__Problem details__: Can you give the Fannie Mae passage again, starting with "Fannie's fall has" and going on through "previously intimately entwined.", with "intimately entwined" swapped for "closely linked"?

Bank of America accounts for 59 percent of Fannie's outstanding repurchase requests, far more than the other major lenders.

And Fannie continues to be dragged down by its legacy portfolio. It lost $2.4 billion in the last quarter of 2011, largely from its pre-2009 book and declining home prices, the company said Wednesday.

The loss narrowed from a $5.1 billion loss in the third quarter of 2011, but for the full year, Fannie Mae had a net loss of $16.9 billion, exceeding the $14 billion lost in 2010. It requested $4.6 billion from the U.S. Treasury to continue operations.

Fannie's fall has coincided with the souring of its relationship with Bank of America's mortgage division, formerly Countrywide Financial, with which it was previously intimately entwined.

Countrywide, one of the biggest subprime lenders, sold a massive number of loans to Fannie during the boom. Countrywide's former chief, Angelo Mozilo, considered former Fannie executives James Johnson and Franklin Raines as "friends of Angelo," even reportedly giving them lower mortgages rates in defiance of ethics rules.

Now, Fannie is attempting to move forward with stiffer approval standards for the mortgages it buys.

"While economic factors such as falling home prices and high unemployment produced strong headwinds for our business again in 2011, we continued to grow a very strong new book of business, as we have since 2009," said Michael Williams, outgoing president and CEO of the company, in a statement.

He said Fannie funded the housing market with more than $650 billion in liquidity during the year. Since 2009, the company has underwritten 6.6 million refinances, 1.9 new mortgages and 1.1 million units of rental housing.

But perhaps the biggest losers in the Bank of America and Fannie dispute are American homeowners, who will have one less outlet when seeking to secure a mortgage.

__Recorded information__:
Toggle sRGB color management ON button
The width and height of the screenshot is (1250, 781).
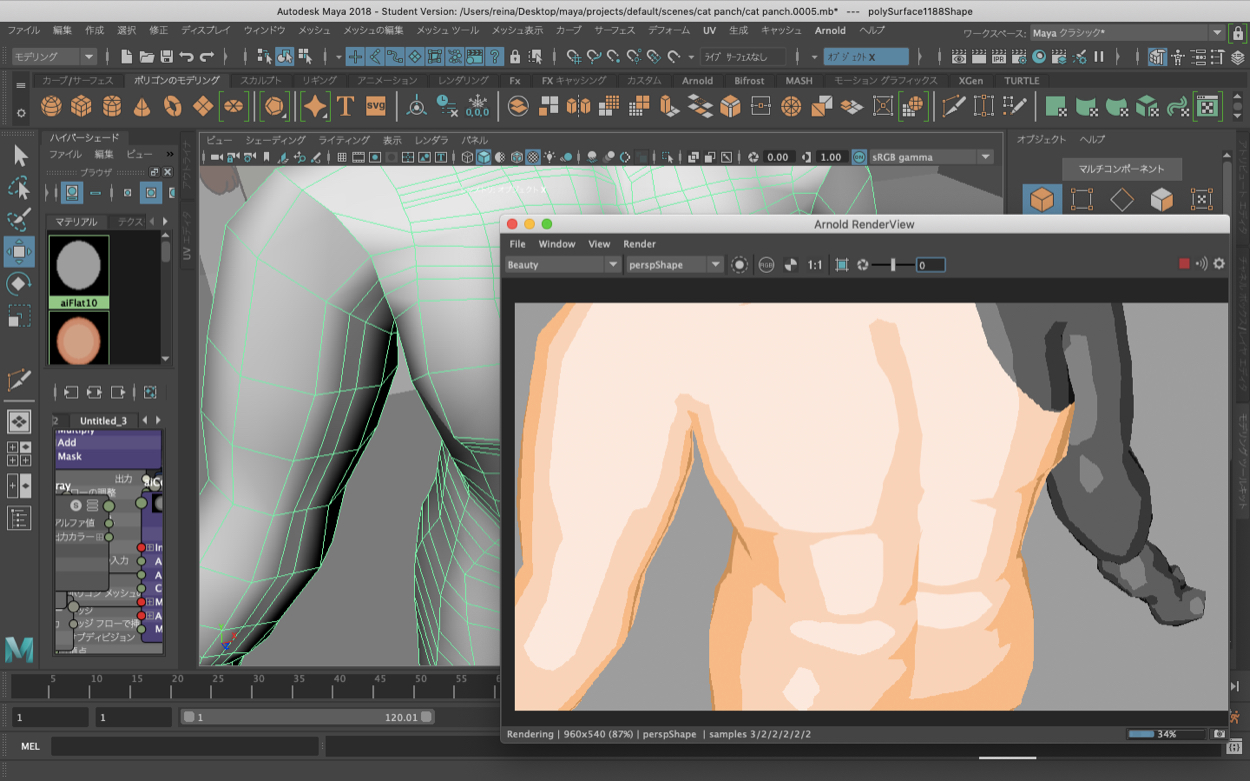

__Exercise response__:
Fannie's fall has coincided with the souring of its relationship with Bank of America's mortgage division, formerly Countrywide Financial, with which it was previously closely linked.